Cardiac surgery in an infant hemophilia B carrier with moderate hemophilia: a case report
Julia Hölz, Chiara Nobile, Johannes Holzapfel, Victoria Lieftüchter, Nicole De Winkel, Martin Olivieri

TL;DR
A 4-month-old girl with moderate hemophilia B and a heart defect successfully underwent complex cardiac surgery using a long-lasting clotting factor.
Contribution
First reported case of complex cardiac surgery in an infant hemophilia B carrier using extended half-life factor IX.
Findings
Extended half-life recombinant factor IX (rFIX-FP) enabled stable coagulation during surgery.
The patient experienced no excessive bleeding and recovered well post-surgery.
Interdisciplinary collaboration and individualized planning are crucial for such cases.
Abstract
This is the first reported case of a female infant with moderate hemophilia B undergoing complex cardiac surgery, highlighting challenges in managing bleeding disorders in this rare clinical setting.

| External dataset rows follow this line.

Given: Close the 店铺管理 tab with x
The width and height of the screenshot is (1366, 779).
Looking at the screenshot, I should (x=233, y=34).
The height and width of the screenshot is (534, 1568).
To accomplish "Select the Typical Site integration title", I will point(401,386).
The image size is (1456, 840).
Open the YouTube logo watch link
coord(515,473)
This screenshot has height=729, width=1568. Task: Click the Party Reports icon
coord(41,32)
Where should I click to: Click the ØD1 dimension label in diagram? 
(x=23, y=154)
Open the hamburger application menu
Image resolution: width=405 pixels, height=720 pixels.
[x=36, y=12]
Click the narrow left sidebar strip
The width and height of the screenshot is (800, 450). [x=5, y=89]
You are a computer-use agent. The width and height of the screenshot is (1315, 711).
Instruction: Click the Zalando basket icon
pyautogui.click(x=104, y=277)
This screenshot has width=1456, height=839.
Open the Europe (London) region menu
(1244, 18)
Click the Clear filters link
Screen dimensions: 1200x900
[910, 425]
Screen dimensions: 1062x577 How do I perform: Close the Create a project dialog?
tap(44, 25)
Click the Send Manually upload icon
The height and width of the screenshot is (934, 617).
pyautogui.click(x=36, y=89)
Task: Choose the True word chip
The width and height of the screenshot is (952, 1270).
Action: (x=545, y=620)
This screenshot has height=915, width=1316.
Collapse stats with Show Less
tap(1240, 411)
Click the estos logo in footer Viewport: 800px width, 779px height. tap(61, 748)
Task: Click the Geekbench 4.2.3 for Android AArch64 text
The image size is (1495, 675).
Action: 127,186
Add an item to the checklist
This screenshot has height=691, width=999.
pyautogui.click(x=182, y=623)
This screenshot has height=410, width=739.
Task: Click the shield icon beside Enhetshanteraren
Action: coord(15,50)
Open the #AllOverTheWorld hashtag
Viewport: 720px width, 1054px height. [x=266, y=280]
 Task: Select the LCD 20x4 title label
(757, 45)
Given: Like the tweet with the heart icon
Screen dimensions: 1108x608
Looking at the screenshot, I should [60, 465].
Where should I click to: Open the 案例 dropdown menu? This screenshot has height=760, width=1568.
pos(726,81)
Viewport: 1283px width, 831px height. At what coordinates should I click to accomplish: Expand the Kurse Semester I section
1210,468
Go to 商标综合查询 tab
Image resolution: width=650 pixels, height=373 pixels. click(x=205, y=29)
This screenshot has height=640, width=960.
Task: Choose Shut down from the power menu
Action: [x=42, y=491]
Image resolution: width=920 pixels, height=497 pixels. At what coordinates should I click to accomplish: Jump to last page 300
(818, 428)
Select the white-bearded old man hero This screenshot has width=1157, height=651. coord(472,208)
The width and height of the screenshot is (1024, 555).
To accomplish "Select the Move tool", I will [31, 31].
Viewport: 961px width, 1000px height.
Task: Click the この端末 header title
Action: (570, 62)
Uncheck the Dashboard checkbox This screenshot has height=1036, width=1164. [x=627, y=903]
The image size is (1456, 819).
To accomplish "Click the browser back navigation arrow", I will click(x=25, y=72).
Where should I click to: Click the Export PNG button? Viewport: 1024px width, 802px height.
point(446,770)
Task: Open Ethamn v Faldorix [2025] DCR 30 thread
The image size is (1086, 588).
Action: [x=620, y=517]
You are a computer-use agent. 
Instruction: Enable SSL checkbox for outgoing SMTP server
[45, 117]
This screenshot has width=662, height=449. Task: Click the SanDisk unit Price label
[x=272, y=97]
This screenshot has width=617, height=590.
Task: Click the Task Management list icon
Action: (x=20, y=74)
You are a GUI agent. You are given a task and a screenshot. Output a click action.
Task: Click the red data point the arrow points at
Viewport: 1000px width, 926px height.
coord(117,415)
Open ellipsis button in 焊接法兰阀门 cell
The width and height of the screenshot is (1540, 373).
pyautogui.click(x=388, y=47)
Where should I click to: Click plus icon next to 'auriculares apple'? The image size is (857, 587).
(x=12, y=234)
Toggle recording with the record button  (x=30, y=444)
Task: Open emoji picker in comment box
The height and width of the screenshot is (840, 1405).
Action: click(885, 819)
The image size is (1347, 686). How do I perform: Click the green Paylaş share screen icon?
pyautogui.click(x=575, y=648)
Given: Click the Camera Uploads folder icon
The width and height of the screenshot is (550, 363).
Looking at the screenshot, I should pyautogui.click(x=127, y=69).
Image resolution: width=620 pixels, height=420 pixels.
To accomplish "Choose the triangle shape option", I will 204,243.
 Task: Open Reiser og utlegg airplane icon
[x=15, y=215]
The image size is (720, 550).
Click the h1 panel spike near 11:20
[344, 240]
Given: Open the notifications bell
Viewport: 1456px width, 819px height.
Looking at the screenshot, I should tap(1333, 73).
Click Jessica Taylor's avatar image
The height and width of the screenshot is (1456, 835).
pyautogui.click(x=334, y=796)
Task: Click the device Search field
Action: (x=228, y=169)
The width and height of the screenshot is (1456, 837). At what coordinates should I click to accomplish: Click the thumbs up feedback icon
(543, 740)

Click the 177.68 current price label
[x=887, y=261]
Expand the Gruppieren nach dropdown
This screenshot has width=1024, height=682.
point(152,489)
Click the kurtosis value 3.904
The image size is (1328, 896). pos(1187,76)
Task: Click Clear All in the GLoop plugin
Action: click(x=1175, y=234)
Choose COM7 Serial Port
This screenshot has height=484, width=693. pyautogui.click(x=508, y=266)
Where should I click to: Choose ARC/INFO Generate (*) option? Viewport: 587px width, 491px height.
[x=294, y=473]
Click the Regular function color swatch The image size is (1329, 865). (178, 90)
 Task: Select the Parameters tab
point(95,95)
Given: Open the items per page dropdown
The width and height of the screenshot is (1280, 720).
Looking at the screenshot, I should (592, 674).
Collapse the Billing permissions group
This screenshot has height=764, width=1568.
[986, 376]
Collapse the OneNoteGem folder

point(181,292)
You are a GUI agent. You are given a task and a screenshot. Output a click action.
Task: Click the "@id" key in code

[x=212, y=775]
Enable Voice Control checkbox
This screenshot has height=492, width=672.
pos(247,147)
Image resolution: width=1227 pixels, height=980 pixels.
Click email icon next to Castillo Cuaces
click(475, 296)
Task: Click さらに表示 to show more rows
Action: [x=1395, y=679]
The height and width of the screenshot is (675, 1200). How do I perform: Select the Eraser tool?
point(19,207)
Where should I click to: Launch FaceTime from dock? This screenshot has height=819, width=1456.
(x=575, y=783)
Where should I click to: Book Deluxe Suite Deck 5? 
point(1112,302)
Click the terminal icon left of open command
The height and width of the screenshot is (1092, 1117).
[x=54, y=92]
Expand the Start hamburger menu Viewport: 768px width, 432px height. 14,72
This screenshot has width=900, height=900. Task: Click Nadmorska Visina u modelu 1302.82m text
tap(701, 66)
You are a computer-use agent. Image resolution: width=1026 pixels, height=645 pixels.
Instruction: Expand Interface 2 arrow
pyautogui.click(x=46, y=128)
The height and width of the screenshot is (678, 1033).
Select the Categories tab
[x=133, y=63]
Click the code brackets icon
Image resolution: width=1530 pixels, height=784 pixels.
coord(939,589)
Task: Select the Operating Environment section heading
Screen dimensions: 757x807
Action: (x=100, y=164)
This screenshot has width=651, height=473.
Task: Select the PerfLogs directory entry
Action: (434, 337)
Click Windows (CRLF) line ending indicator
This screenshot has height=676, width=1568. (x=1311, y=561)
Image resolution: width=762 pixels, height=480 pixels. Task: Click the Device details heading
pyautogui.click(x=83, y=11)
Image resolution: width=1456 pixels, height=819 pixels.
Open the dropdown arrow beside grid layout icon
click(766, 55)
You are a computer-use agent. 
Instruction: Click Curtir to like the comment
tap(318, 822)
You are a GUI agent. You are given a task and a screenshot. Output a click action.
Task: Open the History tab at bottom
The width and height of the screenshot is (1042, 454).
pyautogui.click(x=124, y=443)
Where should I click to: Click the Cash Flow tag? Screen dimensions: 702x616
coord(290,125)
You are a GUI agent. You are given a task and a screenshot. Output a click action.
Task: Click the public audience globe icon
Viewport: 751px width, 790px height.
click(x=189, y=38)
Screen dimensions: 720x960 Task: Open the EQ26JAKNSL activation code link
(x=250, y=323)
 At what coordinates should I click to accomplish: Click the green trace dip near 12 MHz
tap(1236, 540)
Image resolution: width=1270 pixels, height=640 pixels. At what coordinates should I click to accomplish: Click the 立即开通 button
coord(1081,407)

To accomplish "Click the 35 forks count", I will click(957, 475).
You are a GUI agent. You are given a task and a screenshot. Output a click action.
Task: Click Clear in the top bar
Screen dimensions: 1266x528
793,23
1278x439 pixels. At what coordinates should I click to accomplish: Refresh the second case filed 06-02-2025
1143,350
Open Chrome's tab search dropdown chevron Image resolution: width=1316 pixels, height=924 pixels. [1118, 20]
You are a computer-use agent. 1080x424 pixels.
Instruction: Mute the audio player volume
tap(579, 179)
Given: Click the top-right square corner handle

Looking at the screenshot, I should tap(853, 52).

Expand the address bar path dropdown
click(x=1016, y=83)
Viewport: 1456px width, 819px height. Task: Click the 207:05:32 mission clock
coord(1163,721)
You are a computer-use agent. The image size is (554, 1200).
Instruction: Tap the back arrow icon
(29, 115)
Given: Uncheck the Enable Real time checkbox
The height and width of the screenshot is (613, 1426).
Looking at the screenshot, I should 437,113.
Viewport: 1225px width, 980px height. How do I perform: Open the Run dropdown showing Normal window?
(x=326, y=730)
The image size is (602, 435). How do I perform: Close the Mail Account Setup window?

A 4-month-old girl with Trisomy 21 was found to have moderate hemophilia B and an atrioventricular septal defect requiring surgery. Genetic testing confirmed hemophilia B. Surgery was performed successfully using extended half-life recombinant factor IX (rFIX-FP) to maintain stable coagulation. The patient experienced no excessive bleeding and recovered well. This case demonstrates that extended half-life FIX products enable safe and effective management of moderate hemophilia B during complex cardiac surgery in infants. Individualized perioperative planning and interdisciplinary collaboration are essential for optimal outcomes.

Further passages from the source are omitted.